Insights·2026-07-08

When You Roll Out AI Coding to Every Employee, What Does the Organization Have to Redesign?

The real challenge of deploying coding agents company-wide isn't handing out the tools — it's redesigning the bottlenecks that surface afterward. DoorDash gave Claude Code to every employee, not just engineers, and once throughput rose, CI/CD, code review, and security became the new bottlenecks that had to be automated with AI in turn. Three organizational lessons stand out: learning spreads only through written artifacts, experimental teams need executive sponsorship, and AI champions should emerge on their own rather than be appointed from the top. AX isn't about buying tools — it's about how an organization redesigns the bottlenecks that only appear once coding gets fast.

Why Handing Out Tools Isn't the End of It

After introducing Claude Code in 2025, DoorDash noticed people outside of engineering shipping directly from the terminal, and decided to give every employee a coding agent. The goal was to raise the company's baseline AI fluency — its 'floor.' Many employees still used AI only as a chat, but the moment it connects to Gmail, calendar, and Slack, the efficiency of knowledge work changes.

But as throughput rose, hidden bottlenecks surfaced. With code pouring in, merge queues and code review backed up, and security issues increased across the industry. DoorDash responded by automating this in turn with AI code review agents. Unblock one layer of speed and the next wall appears — automating that wall again is what AX actually looks like.

How Does Learning Spread Across the Whole Organization?

The most scalable way to spread learning is through written artifacts. Have your best people and success cases documented, and the whole company can read them — with the byproduct that agents gain material to reference too. Assigning someone to teach each person one by one does not scale at the size of an organization.

You can't let people share only the wins. There has to be a culture where failures — 'this workflow didn't work,' 'this MCP integration just wasted tokens' — are shared just as comfortably. Learning accumulates only when each team can surface both its results and its limits in its own channels.

What Do Experimental Teams Need to Actually Move?

When you give a team the goal of 'ship this 3-5x faster with AI,' asking them to do it within the confines of their normal job makes them give up quickly. The barriers outside of code generation — cross-functional alignment, review processes, approval steps — are still there.

So DoorDash attaches VP- and executive-level sponsorship to experimental teams. Beyond a token budget, they give teams the authority to escalate whatever is blocking them outside of writing code. Teams experiment safely when a leader personally leans in and clears the blockers.
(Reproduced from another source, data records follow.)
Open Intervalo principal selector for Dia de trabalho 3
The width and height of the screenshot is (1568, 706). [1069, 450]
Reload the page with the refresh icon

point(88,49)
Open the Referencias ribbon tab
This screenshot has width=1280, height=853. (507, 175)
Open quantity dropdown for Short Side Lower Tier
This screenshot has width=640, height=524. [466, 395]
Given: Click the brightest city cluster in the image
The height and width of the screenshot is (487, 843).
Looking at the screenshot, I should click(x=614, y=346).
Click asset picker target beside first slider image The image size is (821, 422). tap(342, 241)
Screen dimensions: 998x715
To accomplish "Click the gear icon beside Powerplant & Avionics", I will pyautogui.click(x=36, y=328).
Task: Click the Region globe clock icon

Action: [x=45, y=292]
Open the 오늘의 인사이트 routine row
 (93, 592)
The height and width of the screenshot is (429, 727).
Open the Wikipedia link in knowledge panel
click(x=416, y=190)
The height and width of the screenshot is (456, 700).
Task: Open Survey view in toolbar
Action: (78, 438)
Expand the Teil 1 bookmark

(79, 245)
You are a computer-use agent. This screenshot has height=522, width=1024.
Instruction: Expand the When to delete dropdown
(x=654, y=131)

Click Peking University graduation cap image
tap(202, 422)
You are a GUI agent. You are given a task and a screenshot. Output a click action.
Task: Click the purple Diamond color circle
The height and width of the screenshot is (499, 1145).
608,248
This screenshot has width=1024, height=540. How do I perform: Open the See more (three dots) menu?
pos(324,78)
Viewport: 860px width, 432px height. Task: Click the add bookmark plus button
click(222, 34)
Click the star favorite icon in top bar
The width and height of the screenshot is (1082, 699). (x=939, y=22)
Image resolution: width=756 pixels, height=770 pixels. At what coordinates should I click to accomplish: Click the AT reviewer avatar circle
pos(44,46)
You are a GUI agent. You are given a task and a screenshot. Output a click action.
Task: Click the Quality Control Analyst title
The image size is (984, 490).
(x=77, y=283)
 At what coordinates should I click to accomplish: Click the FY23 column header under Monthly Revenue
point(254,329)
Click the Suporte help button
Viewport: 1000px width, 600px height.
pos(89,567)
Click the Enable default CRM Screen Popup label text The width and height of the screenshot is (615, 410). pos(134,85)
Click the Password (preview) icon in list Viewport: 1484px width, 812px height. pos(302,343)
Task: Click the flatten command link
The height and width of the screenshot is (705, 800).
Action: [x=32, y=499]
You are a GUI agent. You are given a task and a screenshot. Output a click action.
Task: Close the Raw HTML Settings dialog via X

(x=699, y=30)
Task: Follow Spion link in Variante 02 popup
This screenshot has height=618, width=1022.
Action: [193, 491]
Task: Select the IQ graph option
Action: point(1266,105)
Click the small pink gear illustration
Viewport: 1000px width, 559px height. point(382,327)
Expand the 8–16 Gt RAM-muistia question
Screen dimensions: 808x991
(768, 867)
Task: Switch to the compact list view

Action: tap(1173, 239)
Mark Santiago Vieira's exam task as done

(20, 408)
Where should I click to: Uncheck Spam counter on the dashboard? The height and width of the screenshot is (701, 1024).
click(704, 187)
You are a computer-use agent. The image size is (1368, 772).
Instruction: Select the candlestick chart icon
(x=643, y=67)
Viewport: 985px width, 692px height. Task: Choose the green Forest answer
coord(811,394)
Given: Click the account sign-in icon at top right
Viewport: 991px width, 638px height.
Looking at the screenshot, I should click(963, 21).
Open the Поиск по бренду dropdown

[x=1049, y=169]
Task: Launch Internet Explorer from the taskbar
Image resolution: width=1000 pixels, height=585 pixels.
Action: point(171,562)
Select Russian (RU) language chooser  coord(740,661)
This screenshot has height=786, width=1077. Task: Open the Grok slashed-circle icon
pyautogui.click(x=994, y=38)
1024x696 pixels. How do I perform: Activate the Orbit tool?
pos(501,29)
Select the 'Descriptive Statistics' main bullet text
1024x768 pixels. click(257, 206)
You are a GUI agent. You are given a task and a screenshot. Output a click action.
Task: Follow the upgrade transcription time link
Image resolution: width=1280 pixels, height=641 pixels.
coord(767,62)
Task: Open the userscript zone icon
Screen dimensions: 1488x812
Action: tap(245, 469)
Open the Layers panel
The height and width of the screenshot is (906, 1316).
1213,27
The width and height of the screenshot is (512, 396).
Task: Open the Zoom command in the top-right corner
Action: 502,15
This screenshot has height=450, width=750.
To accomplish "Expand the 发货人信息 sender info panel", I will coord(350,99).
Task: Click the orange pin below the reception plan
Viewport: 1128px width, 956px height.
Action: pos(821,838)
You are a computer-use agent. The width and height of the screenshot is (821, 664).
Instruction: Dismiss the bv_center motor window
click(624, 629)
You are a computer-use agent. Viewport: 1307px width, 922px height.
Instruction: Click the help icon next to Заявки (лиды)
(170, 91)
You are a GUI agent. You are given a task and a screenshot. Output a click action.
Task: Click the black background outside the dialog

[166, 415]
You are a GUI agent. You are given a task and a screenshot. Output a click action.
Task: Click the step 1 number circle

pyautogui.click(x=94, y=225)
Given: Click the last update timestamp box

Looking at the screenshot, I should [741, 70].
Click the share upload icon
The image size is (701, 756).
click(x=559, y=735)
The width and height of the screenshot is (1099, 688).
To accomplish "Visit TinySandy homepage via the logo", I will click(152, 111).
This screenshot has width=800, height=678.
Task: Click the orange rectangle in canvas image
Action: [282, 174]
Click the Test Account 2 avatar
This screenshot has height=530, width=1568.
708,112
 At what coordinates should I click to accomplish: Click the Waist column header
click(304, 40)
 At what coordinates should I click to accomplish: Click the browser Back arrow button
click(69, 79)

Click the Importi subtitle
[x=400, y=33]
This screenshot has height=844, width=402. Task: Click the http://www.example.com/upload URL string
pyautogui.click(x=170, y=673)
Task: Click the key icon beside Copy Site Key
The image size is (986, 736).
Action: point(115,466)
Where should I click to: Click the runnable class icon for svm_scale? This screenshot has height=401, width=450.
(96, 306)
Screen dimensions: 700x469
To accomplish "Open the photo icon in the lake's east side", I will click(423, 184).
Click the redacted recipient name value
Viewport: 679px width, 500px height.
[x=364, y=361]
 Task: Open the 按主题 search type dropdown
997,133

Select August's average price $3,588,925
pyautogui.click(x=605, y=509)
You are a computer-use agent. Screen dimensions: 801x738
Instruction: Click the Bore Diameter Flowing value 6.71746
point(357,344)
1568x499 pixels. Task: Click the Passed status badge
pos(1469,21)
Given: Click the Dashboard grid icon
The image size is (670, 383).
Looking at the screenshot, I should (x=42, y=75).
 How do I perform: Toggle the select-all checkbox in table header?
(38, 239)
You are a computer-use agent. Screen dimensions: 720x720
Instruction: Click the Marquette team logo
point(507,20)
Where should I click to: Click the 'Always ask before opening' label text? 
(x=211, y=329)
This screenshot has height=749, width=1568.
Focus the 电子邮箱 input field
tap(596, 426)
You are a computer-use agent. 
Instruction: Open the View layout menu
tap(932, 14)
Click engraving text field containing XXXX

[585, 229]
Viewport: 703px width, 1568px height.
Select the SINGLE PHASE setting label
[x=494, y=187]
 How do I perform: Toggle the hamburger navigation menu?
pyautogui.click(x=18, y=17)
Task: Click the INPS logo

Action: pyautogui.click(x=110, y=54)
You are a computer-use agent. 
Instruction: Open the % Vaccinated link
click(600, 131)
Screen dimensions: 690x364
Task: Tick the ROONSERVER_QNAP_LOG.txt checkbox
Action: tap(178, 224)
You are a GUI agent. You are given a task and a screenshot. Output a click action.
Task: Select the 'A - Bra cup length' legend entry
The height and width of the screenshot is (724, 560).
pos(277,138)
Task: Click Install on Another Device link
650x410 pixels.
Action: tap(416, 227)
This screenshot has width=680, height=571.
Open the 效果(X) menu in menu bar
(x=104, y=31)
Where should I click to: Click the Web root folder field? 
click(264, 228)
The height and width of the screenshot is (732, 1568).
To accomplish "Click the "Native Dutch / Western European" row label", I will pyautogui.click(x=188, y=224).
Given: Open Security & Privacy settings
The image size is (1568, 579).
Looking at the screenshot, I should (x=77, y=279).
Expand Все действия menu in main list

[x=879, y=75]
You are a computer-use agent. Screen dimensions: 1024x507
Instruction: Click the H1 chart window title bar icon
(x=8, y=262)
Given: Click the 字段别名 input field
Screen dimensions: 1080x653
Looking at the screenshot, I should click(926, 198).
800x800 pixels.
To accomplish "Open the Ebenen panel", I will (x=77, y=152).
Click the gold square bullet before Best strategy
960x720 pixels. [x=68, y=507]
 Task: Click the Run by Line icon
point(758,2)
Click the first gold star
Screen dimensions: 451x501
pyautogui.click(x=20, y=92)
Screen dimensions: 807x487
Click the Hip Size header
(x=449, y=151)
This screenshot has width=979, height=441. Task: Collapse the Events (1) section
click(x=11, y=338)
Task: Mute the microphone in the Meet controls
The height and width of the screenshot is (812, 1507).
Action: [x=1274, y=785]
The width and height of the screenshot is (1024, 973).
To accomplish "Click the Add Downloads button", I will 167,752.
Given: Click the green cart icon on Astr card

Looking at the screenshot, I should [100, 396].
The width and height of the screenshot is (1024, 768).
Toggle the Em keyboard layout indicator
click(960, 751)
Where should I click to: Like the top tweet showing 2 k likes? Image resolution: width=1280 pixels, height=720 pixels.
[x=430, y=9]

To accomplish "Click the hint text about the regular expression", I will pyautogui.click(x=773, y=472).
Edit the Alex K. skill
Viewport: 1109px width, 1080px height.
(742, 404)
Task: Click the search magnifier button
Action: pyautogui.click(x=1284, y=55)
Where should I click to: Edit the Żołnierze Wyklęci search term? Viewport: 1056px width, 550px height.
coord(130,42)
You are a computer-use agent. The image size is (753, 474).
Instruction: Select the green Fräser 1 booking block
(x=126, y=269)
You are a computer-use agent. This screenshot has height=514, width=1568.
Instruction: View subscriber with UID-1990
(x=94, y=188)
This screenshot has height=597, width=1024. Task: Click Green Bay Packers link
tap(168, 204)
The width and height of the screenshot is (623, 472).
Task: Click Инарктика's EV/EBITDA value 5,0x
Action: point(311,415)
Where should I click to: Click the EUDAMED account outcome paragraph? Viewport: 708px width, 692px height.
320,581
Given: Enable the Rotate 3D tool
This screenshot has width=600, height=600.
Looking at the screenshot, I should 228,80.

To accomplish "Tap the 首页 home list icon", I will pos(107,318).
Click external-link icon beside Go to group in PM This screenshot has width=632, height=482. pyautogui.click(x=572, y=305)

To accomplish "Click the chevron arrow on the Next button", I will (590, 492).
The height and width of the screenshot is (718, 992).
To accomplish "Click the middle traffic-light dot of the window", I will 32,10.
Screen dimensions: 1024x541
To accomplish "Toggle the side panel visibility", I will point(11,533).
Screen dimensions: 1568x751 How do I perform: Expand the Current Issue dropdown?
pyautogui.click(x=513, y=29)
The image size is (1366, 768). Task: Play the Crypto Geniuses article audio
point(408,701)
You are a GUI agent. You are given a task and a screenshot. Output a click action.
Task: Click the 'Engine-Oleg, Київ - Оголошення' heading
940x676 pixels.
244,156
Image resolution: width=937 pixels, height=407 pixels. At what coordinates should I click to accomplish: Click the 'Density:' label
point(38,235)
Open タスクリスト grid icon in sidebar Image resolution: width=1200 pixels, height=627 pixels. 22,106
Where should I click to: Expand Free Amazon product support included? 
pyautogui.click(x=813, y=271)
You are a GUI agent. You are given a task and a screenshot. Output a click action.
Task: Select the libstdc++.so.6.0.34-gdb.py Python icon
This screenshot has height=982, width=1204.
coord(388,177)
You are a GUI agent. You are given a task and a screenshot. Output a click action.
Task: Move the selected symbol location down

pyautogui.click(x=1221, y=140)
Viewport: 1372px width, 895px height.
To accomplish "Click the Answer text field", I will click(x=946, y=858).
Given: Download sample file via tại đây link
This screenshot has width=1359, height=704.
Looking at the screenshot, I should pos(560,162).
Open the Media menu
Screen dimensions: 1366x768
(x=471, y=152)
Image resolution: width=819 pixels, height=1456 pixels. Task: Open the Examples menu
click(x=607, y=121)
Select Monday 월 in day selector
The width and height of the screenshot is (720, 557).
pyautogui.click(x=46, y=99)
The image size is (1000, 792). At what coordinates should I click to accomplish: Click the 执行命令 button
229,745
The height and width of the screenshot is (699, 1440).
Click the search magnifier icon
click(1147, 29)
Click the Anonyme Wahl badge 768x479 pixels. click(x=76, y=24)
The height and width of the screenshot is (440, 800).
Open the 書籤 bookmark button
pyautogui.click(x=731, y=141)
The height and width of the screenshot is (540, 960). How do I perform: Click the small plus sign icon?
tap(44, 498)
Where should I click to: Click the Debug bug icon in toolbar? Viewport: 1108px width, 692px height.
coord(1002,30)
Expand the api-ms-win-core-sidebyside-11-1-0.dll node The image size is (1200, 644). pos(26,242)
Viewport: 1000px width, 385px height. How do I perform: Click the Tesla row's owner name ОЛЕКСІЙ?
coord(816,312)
How Do You Find AI Champions?

If you appoint 'automate this workflow' from the top, you usually pick the wrong workflow or the wrong person. Only the people who do the work every day actually know where the bottleneck is.

So you give people freedom and look for the champions who emerge on their own. Across sales, marketing, operations, and support, the people who dig into the tools even in their spare time reveal themselves — because their enthusiasm makes them unable to resist sharing results in Slack. These people find the real bottleneck in their domain and automate it, or turn it into a shared skill their coworkers can use.

So What Does the Organization Have to Redesign?

The most striking redesign was the review process. Engineers used to spend time getting a design pixel-perfect; now the engineer only gets it to a working state and the designer finishes the polish self-sufficiently. That made product review and design review the bottleneck instead, and DoorDash asked whether those reviews were still needed in the same form.

The core principle is self-sufficiency. The more self-sufficient individuals and teams are, the faster they move, so you keep only a few domain-expert gatekeepers and grow the rest into generalists who move fluidly across the codebase. When coding speed was the bottleneck, that speed dictated team structure, process, and review cadence — but now that engineering is fast, all of it has to be redesigned.

ROI is viewed two ways. One is raising the 'baseline' by cutting time on tasks everyone does; the other is automating specific workflows on a per-department, per-domain basis. The latter can have the bigger impact. Even a 10% productivity lift across every employee is an enormous difference at a large organization. In the end, the metric isn't how fast code gets merged — it's whether customer value is delivered faster.